WASHINGTON — President Donald Trump will visit Las Vegas next week, just two days before Nevada Democrats hold their presidential caucuses.
The president will speak at a graduation ceremony Thursday for Hope for Prisoners, a Las Vegas program that helps ex-inmates re-enter society.
The graduation will take place at the Metropolitan Police Department headquarters in Las Vegas.
According to Jon Ponder, a former bank robber who started the organization, as many as 100 Metro officers and a like number of program graduates will watch as Attorney General Bill Barr administers an oath to 27 graduates.
“We are so very honored to have the president of the United States here in our local community, recognizing the men and women who are fighting for their second chance,” Ponder told the Review-Journal.
A White House official hailed the program, “which aims to reduce recidivism, improve public safety, and support the administration’s efforts of providing previously incarcerated Americans with second chances.”
The Trump White House has made reintegration of former inmates into society a signature issue. In December 2018, Trump signed the First Step Act, a groundbreaking criminal justice reform. Trump recognized Ponder for his efforts in a May 2018 ceremony in the Rose Garden at the White House.
Deputy Assistant to the President Ja’Ron Smith, who has met with Ponder at the White House, said Trump will discuss “his commitment to second-chance hiring” and criminal justice reform with the goal of leaving graduates with “a sense of hope.”
Trump’s touchdown in Nevada will be part of a sweep through the West that includes a campaign rally in Phoenix on Wednesday and Colorado Springs the following day.
While the Hope for Prisoners event is not a rally, the Nevada visit follows a pattern. Trump held Keep America Great rallies in Des Moines before Iowa’s first-in-the-nation caucuses and in Manchester ahead of New Hampshire’s first-in-the-nation primary on Tuesday.
The rallies generate excitement among the Trump base, lay a marker for crowd size in which Trump outperforms Democratic hopefuls and give Trump an opportunity to insert himself into the thinning Democratic primary.
On Tuesday, during a bill signing in the Oval Office, Trump slammed former New York Mayor Mike Bloomberg as “a lightweight”; said he would rather run against Bloomberg than Sen. Bernie Sanders because Sanders has “real followers”; and offered that former Vice President Joe Biden just might pull out a victory in South Carolina.
Some political insiders see this is the wrong move.
“This primary is about to get really nasty,” Republican strategist Alex Conant told the Review-Journal. “Trump has an opportunity to rise above.”
Conant offered that he saw no “strategic value” in Trump calling Bloomberg “mini-Mike.”

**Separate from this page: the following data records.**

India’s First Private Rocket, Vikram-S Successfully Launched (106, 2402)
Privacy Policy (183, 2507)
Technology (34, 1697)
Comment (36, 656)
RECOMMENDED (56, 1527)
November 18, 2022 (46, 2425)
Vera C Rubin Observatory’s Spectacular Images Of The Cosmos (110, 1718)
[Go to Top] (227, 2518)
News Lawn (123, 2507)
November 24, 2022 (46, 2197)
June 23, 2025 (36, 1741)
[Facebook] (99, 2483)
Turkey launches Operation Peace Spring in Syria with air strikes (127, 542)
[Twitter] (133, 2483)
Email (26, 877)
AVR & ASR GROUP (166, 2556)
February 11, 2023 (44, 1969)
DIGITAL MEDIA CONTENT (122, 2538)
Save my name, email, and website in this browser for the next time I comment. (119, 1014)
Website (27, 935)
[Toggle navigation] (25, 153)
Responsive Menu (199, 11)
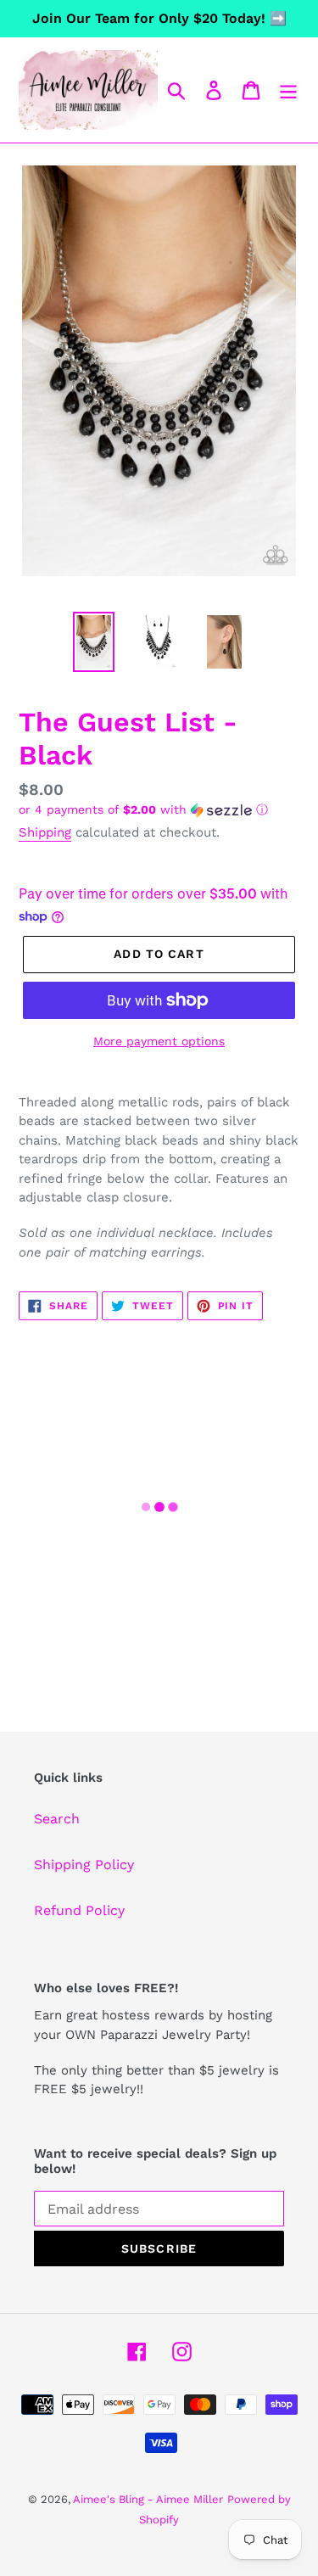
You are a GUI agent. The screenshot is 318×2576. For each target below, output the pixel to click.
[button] (159, 810)
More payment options (159, 1041)
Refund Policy (79, 1910)
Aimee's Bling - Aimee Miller (148, 2499)
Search (57, 1819)
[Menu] (288, 90)
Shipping (45, 832)
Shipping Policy (84, 1864)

There is no guarantee that Bloomberg will be the Democrats’ nominee, “no possibility he’ll hurt Bloomberg with Democratic voters,” and “Trump’s attacks on Bloomberg have elevated him with primary voters,” Conant said.

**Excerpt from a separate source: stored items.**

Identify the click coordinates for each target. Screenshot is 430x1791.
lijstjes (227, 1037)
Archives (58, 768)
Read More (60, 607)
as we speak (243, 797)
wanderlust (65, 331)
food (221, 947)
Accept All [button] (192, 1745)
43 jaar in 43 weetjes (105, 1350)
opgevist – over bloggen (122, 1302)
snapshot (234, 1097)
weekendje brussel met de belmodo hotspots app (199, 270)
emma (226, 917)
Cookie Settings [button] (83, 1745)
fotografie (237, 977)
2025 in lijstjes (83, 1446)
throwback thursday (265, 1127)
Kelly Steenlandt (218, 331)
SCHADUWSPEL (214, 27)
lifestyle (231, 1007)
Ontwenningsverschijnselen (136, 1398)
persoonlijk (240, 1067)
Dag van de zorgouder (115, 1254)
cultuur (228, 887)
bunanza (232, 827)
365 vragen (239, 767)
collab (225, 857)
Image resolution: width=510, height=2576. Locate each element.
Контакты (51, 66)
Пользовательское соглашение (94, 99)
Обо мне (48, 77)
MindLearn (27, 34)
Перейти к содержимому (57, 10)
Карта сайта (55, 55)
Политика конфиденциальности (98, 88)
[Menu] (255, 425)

On the crowd competition, before the New Hampshire primary, Trump fans packed Manchester’s SNHU Arena, with a capacity of nearly 12,000. (Trump told reporters Tuesday that 40,000 to 50,000 attended the event.)
Sanders was the only Democrat to come close to that number with a rally — one of four in New Hampshire — that drew more than 7,500 individuals.
The day after Sanders won the New Hampshire Democratic primary, Trump declared himself the winner too.
Trump tweeted and retweeted posts by campaign manager Brad Parscale that hailed him as the most successful incumbent president in terms of wooing raw primary votes at the New Hampshire ballot box.
— Donald J. Trump (@realDonaldTrump) February 12, 2020
Trump won all 22 GOP delegates with 85.5 percent of the primary vote. Rival Bill Weld, a former Massachusetts governor, garnered 9.1 percent of the GOP primary vote.
As he met with Ecuadorian President Lenin Moreno in the Oval Office on Wednesday, Trump responded to media questions about the election. Trump again mentioned his strong performance in the Republican New Hampshire primary, then noted, “We’re off to some areas I like very much,” specifically Nevada and South Carolina.
Vice President Mike Pence also is scheduled to visit Nevada ahead of the caucuses, speaking at an Evangelicals for Trump rally in Las Vegas on Feb. 21 and appearing at a Keep America Great rally in Reno later that day.